Девушка резко разворачивается и быстрым шагом покидает собеседника, скрываясь за широкой деревянной дверью. Десять лет назад специально переделанный отцом чердак под комнату встречает хаосом разбросанных вещей. На узкой кровати лежит смятая пижама, кисти для макияжа выглядывают из-под сбуравленого одеяла. Светлый носок мирно покоится на ноутбуке. Рядом стоит кружка с недопитым чаем. И художественная кисть. В кружке. Верочка скидывает со стула второй носок. Ее волосы касаются плеч по мере того, как заколки одна за другой оказываются на столе.

Маленькая обитель – единственное место во всем доме, куда никогда не ступает нога мамА. Щедрый подарок свободы.

Жужжит телефон. Заколки разлетаются по столу, несколько падает на пол, от неаккуратного движения руки. Верочка успевает прочесть короткое «Ты – Кармели» прежде чем экран потухает.

 

Глава седьмая

Новая роль впитывается в кожу.

– Не смотри на меня так, – рычанием произносит, глядя в глаза и вновь обращает внимание на сценарий.

«Кармели проходит в комнату. Стягивает перчатки с рук. Вместе с веером кладет на накрытый к ужину стол. Обводит ленивым взглядом присутствующих. Садится на предоставленный одним из слуг стул. Начинается обед.

Амелия: Дорогуша, не кажется ли вам, что опаздывать – дурной тон? В каком виде вы явились ко столу?

Камиль: Наша Кармели слишком спешит, чтобы обратить внимание на правила хорошего тона. Да? Сестрица.

Кармели: Ты сама проницательность, Эмиль. Подай соль, будь любезен.

Камиль: С твоей стороны было опрометчиво отказывать барону. Репутация отца будет подорвана.

Кармели: Этому хлыщу?

Амелия: Барон – прекрасный мужчина. Галантен, обходителен, знает толк в моде.

Кармели: Безмерно туп и безответственен. 

Камиль: Тебя так сильно задело замечание барона?

Кармели (кладя вилку на салфетку): Я не потерплю, чтобы какой-то заносчивый, невежественный мужлан так отзывался о моем увлечении. Ему должно быть стыдно, что в своем возрасте он не держал в руках оружия. Видимо за этим кроется такое отношение…

Амелия (перебивая): Отношение к чему?
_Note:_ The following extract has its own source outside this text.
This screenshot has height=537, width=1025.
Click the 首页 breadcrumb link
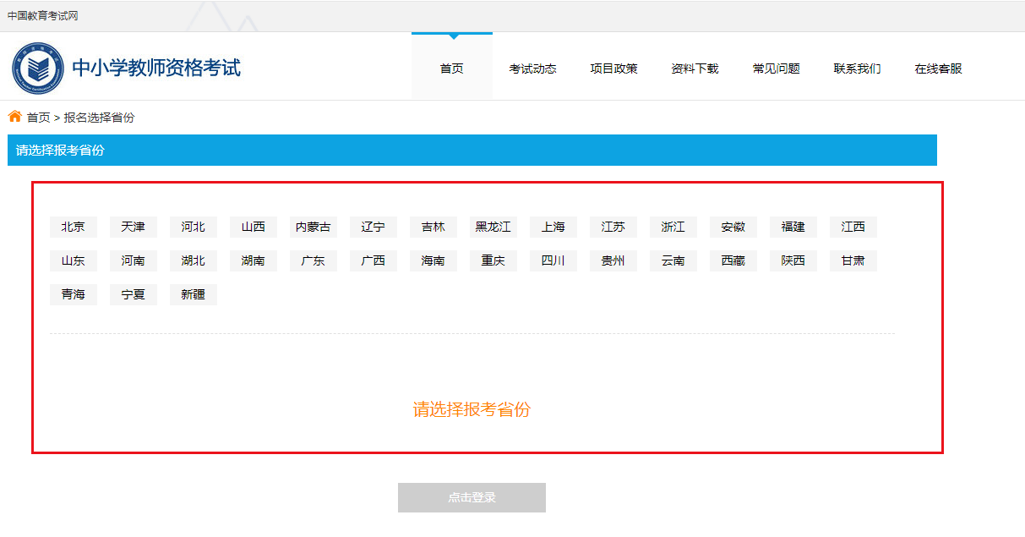click(39, 118)
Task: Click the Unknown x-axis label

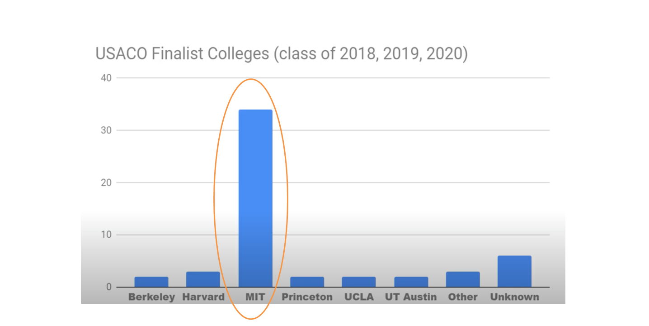Action: tap(514, 297)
К тому, что женщине не пристало владеть холодным оружием? Ты носишь этот веер всюду. Неужели думаешь, будто он защитит от опасности?
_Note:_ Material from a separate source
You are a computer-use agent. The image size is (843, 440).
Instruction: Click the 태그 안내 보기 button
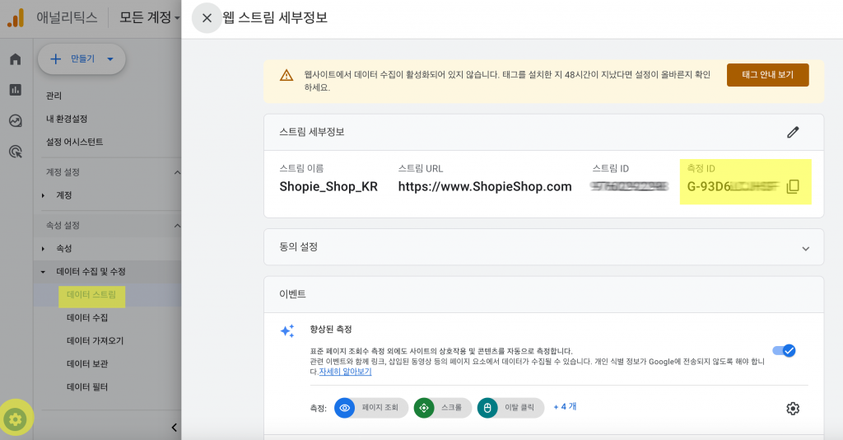[x=768, y=75]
Камиль (шепотом): Тс…подарок покойной маменьки. Та еще бунтарка была. (Громче). Дамы, не составители вы мне к концу недели компанию в охоте?»

Вокруг снуют люди. Суета. Верочкины глаза скользят по строчкам текста. Губы едва шевелятся, обводя реплики, но не произнося их. Глаза блестят.
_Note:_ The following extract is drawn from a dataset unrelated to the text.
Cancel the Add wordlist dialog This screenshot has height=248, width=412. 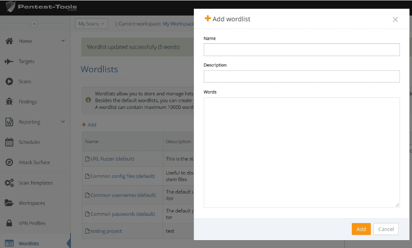point(386,229)
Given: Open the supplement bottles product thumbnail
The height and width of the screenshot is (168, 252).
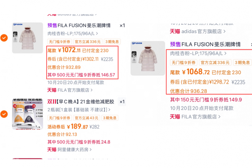Looking at the screenshot, I should (28, 114).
– С ролями все ознакомились? Начинаем читку,– доносится с первых рядов, и суеты становится вдвое больше.

Верочка встает рывком. Листы в руках чуть выгибаются. Сумка, что до этого мирно стояла у ног – падает.

– Кто за стерву играет?

– Моя роль, – ловко взбираясь по ступенькам на сцену, отзывается «Кармели».

У прежнего места, где она только знакомилась с новым лицом, скромно лежит пачка сигарет, и выглядывает из открытой сумки «Кысь».